• _EXERCISE AIM_
Only a number is wanted: how many lines in these records contain the word "will"?

• _EXCERPTED DATA_
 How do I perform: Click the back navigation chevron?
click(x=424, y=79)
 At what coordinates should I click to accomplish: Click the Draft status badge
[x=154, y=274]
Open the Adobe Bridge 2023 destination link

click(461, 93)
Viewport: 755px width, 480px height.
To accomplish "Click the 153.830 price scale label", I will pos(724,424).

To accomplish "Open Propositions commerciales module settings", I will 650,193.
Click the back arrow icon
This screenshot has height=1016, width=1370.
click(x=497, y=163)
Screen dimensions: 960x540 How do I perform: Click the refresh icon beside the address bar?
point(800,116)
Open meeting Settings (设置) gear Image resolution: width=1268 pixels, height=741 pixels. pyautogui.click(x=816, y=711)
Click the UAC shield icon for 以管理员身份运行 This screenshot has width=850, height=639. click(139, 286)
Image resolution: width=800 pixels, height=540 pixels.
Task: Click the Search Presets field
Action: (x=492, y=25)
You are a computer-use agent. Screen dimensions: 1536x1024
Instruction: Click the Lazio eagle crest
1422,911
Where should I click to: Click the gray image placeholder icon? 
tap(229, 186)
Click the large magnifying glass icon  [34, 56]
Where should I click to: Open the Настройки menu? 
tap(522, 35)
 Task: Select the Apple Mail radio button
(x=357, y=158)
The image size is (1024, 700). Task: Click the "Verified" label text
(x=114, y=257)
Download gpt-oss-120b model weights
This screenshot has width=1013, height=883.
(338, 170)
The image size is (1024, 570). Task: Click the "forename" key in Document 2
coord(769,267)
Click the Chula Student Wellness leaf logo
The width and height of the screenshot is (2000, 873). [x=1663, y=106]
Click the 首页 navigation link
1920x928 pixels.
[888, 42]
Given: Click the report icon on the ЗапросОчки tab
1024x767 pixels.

• _OUTPUT_
2